RECORDS PROVIDED>

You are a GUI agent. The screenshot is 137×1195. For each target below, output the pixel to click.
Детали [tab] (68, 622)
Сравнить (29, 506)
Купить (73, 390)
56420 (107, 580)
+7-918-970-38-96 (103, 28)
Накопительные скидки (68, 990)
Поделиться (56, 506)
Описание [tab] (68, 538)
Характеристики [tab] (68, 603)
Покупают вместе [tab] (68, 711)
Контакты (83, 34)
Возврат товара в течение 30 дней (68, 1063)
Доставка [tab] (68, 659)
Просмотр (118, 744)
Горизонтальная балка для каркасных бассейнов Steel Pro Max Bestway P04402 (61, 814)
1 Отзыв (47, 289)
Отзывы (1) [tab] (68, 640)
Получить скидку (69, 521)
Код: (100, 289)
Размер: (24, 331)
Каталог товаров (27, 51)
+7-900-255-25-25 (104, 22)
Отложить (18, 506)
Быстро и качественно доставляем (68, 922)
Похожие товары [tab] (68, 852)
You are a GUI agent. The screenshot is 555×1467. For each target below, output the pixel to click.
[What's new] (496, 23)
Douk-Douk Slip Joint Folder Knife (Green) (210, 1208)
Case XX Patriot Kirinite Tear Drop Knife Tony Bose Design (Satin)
* * *
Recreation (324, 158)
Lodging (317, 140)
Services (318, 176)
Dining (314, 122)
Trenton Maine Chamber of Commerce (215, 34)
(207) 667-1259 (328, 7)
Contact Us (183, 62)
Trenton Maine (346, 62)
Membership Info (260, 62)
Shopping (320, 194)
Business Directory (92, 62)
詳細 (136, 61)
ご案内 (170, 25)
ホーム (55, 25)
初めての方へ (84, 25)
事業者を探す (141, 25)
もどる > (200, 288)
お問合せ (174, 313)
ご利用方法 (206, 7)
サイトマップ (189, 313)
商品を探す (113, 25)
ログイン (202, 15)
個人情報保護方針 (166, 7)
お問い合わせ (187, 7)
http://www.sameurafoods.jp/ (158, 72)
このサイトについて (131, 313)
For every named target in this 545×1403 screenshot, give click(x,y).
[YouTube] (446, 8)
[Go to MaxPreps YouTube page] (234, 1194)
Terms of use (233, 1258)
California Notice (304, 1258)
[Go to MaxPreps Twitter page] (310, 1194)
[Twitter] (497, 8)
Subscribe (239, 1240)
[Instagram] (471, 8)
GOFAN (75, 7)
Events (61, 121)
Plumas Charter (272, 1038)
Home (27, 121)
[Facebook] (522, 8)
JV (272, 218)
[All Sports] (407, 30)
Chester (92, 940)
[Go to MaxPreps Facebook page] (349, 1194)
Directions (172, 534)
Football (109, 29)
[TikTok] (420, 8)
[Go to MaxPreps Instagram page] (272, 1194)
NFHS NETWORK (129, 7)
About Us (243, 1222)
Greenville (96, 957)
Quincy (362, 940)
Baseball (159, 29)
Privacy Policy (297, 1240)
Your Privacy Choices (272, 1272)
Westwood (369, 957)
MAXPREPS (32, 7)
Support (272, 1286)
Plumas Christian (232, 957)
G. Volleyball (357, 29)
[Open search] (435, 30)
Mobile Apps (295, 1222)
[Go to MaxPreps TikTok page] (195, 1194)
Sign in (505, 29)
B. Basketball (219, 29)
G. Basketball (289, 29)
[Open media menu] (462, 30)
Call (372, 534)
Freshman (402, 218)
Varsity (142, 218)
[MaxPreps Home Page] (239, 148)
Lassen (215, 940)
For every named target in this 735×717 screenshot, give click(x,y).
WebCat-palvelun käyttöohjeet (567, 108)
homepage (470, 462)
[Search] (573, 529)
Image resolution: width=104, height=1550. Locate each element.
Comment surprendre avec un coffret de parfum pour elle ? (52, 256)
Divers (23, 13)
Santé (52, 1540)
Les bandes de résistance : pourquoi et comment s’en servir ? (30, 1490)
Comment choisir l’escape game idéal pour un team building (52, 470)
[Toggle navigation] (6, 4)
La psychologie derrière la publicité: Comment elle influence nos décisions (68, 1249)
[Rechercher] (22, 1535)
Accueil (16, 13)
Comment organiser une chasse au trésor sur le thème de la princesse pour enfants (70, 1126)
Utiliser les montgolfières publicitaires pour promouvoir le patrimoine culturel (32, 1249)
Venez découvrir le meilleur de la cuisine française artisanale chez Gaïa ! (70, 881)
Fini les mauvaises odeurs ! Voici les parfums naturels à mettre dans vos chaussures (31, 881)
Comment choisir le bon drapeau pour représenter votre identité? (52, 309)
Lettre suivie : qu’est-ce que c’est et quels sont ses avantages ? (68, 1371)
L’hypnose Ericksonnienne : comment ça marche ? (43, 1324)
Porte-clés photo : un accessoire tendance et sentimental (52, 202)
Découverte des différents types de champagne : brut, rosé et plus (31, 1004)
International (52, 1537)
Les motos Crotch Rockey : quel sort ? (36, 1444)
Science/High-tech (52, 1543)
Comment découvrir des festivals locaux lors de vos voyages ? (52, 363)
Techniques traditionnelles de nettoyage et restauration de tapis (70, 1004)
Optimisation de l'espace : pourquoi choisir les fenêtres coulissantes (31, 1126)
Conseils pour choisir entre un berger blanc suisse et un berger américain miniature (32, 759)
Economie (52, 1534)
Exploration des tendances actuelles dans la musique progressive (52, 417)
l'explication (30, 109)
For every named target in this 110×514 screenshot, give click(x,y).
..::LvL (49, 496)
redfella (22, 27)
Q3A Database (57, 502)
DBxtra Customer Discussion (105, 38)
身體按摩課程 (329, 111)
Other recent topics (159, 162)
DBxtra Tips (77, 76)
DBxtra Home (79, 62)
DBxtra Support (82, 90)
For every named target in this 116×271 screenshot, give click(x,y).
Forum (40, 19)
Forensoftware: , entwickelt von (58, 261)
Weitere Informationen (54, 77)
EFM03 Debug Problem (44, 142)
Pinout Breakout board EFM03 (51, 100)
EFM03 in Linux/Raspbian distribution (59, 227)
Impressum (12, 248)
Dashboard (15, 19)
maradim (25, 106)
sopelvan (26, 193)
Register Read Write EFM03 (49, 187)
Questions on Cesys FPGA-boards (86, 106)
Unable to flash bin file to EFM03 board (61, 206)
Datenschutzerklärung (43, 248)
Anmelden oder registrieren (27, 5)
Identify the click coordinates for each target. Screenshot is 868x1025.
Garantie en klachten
...
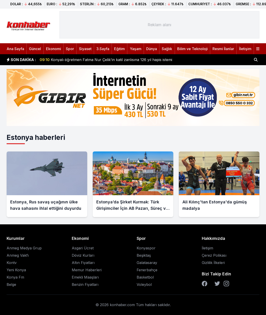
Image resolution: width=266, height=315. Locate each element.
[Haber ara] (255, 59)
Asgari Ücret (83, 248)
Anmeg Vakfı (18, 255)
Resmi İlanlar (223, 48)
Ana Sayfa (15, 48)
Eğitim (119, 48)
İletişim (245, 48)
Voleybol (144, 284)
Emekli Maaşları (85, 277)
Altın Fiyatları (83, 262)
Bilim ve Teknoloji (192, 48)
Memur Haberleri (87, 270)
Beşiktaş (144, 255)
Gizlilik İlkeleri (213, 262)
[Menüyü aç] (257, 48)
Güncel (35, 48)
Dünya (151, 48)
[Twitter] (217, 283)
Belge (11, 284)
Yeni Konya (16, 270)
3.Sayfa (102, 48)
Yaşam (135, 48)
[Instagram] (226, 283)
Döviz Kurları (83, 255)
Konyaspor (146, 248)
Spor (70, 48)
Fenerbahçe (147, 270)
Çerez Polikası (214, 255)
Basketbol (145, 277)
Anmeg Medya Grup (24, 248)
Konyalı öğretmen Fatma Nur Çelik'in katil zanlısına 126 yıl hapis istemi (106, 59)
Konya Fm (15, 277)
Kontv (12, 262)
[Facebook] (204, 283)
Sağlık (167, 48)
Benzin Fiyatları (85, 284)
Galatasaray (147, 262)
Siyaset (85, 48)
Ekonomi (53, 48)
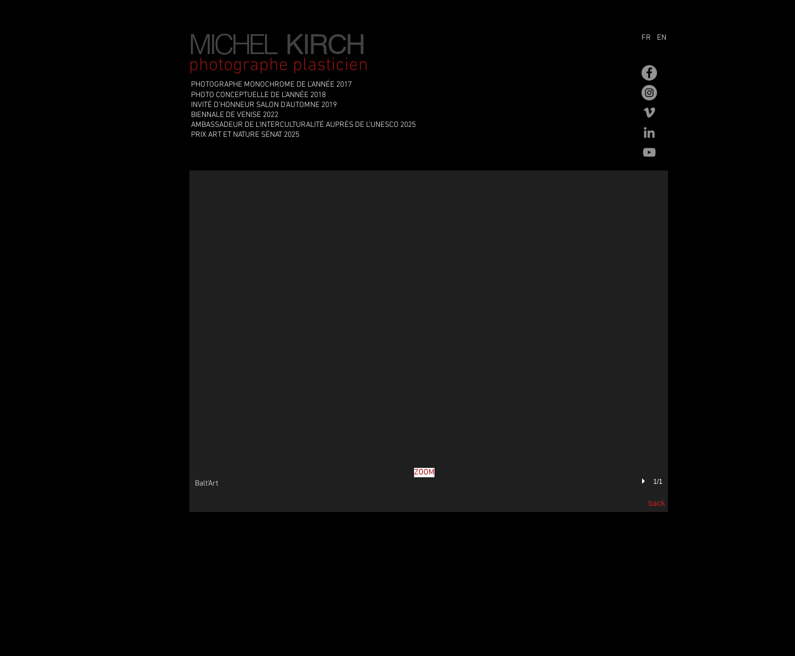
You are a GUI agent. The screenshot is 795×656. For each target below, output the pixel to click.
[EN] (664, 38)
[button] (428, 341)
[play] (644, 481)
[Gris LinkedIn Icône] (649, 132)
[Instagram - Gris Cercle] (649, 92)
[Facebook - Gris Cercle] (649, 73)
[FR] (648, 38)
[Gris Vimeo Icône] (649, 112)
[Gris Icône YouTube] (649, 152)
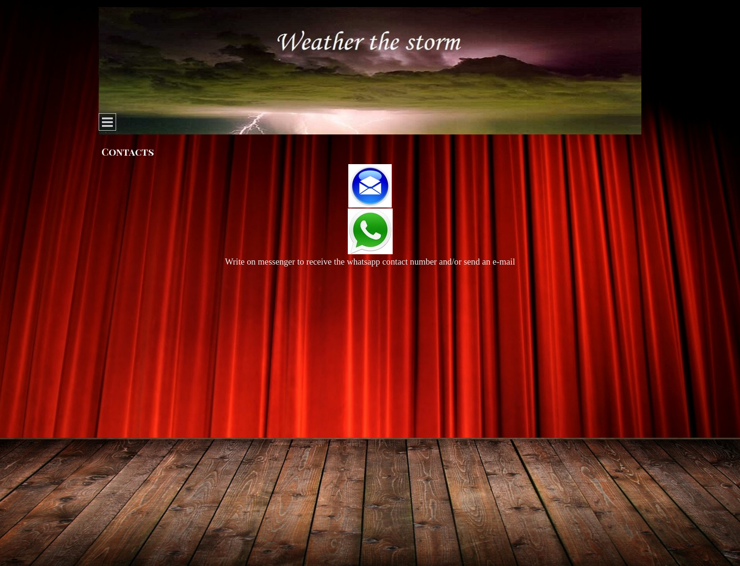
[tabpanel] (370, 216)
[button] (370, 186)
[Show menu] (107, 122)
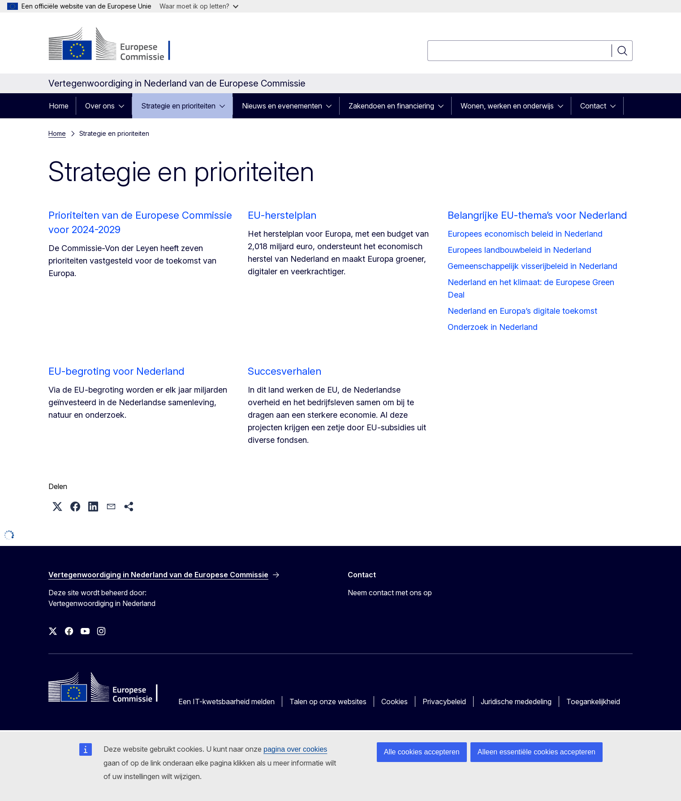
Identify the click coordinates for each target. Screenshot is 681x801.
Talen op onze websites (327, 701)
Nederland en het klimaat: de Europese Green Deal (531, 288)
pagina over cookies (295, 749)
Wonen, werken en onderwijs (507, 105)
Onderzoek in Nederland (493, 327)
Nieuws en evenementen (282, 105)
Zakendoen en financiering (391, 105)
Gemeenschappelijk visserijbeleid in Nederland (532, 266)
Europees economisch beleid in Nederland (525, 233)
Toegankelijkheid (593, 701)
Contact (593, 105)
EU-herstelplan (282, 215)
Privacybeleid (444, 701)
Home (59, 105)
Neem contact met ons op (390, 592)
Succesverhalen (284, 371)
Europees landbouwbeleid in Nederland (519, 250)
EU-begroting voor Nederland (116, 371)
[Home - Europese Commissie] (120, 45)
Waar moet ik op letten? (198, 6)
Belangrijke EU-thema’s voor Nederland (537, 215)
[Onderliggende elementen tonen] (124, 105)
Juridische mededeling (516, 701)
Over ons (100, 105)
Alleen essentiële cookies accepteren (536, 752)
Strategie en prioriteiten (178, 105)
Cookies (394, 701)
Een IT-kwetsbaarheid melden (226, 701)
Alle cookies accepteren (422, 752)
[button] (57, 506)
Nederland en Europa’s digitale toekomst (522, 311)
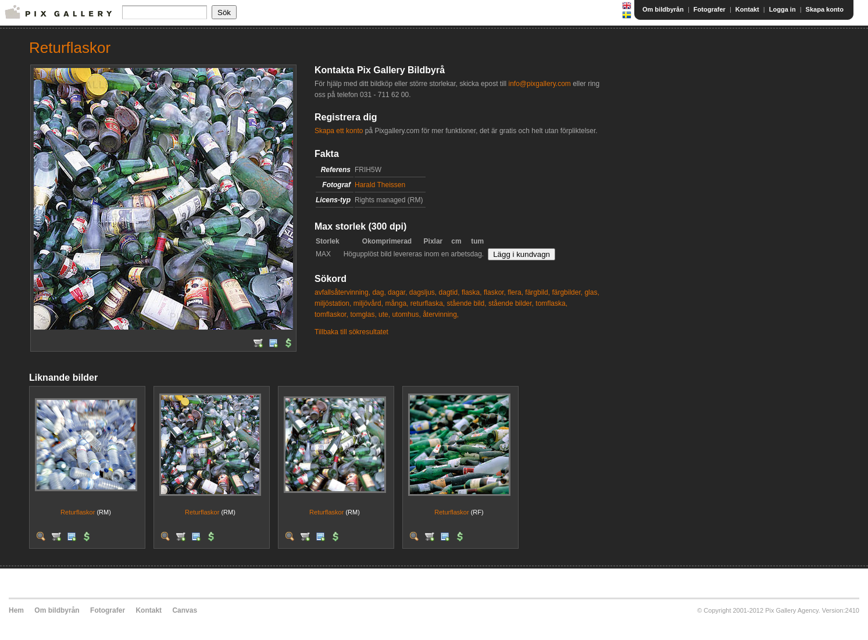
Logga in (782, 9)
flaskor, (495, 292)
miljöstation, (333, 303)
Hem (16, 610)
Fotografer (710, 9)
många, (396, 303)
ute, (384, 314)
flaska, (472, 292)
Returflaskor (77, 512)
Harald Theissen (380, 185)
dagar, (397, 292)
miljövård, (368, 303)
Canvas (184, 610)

WHAT IS REQUIRED> Put the part of the records that opens with the line containing "DBxtra Home (79, 62)" and closes with the line containing "Questions on Cesys FPGA-boards (86, 106)" into a numbered list, leaving out any blank lines. Include both of those lines and nothing else.

IN RESPONSE>
1. DBxtra Home (79, 62)
2. DBxtra Support (82, 90)
3. For every named target in this 116×271 screenshot, give click(x,y).
4. Forum (40, 19)
5. Forensoftware: , entwickelt von (58, 261)
6. Weitere Informationen (54, 77)
7. EFM03 Debug Problem (44, 142)
8. Pinout Breakout board EFM03 (51, 100)
9. EFM03 in Linux/Raspbian distribution (59, 227)
10. Impressum (12, 248)
11. Dashboard (15, 19)
12. maradim (25, 106)
13. sopelvan (26, 193)
14. Register Read Write EFM03 (49, 187)
15. Questions on Cesys FPGA-boards (86, 106)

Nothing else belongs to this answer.